This semester, students will have one more way to evaluate their classes and instructors and all involved can access the responses online.
The Undergraduate Student Government Academic Assembly has put together a test version of the Course Evaluator Web site where students answer questions about instructor persona, teaching style and classroom atmosphere, instructor/student relations and student performance according to which instructor they have. They can also access the Web site to learn about different classes.
"It is a service to students to evaluate gen eds (general education courses) and to use as a guide when scheduling classes," said Amanda Hudnall, USG Academic Assembly Instructor Evaluator Chair.
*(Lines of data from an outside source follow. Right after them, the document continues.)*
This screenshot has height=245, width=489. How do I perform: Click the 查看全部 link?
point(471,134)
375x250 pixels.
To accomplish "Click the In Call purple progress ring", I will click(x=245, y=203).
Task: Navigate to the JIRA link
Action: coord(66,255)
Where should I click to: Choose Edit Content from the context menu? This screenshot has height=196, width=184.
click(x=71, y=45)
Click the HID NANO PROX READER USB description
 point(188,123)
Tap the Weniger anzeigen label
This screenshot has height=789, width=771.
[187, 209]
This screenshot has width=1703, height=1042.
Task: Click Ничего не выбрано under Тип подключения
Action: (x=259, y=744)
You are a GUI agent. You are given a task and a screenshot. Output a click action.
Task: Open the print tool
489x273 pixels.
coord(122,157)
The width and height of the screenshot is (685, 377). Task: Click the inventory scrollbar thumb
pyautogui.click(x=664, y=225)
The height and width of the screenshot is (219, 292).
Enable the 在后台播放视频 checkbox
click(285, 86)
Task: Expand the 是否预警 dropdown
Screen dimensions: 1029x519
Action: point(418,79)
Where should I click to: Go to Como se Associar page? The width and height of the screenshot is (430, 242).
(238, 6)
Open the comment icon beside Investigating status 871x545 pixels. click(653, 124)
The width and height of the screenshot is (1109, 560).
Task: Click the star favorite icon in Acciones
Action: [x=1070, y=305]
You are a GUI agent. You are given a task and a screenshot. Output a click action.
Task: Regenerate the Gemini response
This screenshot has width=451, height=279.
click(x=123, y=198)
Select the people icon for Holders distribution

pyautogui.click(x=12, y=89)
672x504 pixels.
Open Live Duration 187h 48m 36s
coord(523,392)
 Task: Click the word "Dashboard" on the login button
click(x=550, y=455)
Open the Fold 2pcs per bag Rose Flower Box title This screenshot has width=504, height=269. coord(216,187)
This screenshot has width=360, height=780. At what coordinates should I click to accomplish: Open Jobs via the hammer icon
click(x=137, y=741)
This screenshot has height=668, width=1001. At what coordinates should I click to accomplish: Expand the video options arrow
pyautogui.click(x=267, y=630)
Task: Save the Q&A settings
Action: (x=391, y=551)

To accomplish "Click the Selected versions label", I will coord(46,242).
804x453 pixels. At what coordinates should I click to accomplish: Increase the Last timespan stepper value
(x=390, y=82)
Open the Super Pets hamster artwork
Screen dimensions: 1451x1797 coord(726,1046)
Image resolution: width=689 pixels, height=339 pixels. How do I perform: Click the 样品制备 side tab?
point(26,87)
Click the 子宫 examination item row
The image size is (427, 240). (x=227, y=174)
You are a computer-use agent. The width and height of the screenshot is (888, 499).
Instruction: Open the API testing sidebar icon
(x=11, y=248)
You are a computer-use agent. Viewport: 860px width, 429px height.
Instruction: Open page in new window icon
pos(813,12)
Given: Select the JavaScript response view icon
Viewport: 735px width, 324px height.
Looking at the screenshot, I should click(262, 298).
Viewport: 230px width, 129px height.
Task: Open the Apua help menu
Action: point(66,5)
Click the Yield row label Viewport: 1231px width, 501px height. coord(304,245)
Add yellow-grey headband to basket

"If there is a demand for higher level classes we will think about that," Huchall added.
Students in Laura Bivins' Economics 002 (Microeconomics Analysis) class and Semih Eser's Materials Science 101 (Energy and Environment) and Earth and Mineral Sciences 121 (Minerals and Modern Society) classes will participate in the pilot program on the test Web site.
They will be asked to visit the Course Evaluator and answer the questionnaire. During the next two weeks, Academic Assembly will advertise the site in these three classes.
In a letter, Hudnall explained that the purpose of the testing phase "is to ensure the logistics of the site and computation of results."
After this initial period, all the data will be erased and all students and instructors will be able to visit the actual site.
"I see this being operational in a few weeks. We want to get to the point where students will be able to type in any professor," Hudnall said.
The Academic Assembly has had an evaluator for a while, but it was geared toward the class rather than the instructor.
"When instructors had changed, the class information changed," Hudnall said.
She is working to develop a database of information about instructors that will be available when they return to teaching that subject.
She has worked since October on reviving the Course Evaluator.
Since then, faculty have expressed some concern about the evaluator.
"A demanding professor can be portrayed as inferior," said Tor Winston, lecturer of economics.
Students may want a rigorous professor but may get a negative impression from the results on the Web site, Winston said.
"If a professor is demanding and is evaluated poorly it will be harmful for both the professor and student later," he said.
Despite his reservations, Winston will encourage students to use it.
"It provides information that is useful to students," he said.
Bivins, a graduate assistant, does not see drawbacks to participating or anticipate any problems.
"It is interesting to get additional feedback," she said.
Steven Keating, instructor of microbiology received e-mails about the Course Evaluator last semester and said it has definite advantages for an instructor.
"It provides more rapid feedback," he said, adding instructors don't get the results of the SRTE (Student Rating of Teaching Effectiveness) semester evaluations until the following semester.
"It (Course Evaluator) has its risks," he said.
Keating is unsure of how the Web site will be screened.
"It only takes one or two disgruntled students to create a distorted picture. Outsiders see this and think it (the class) must be really bad when it may not be bad," he said.
Eser, an associate professor of energy and geo-environmental engineering, believes the site is a good instrument to receive feedback from students but has suggestions to improve its content.
"I have looked at the Course Evaluator page very briefly and I'd like to see that the questions used for course evaluations include questions that access student's learning and learning methods."
Eser added the new Course Evaluator might have an impact on his teaching methods.
"If I see a consistent trend signaling a problem in students' learning," he said, "I will consider changing the methods I use to teach."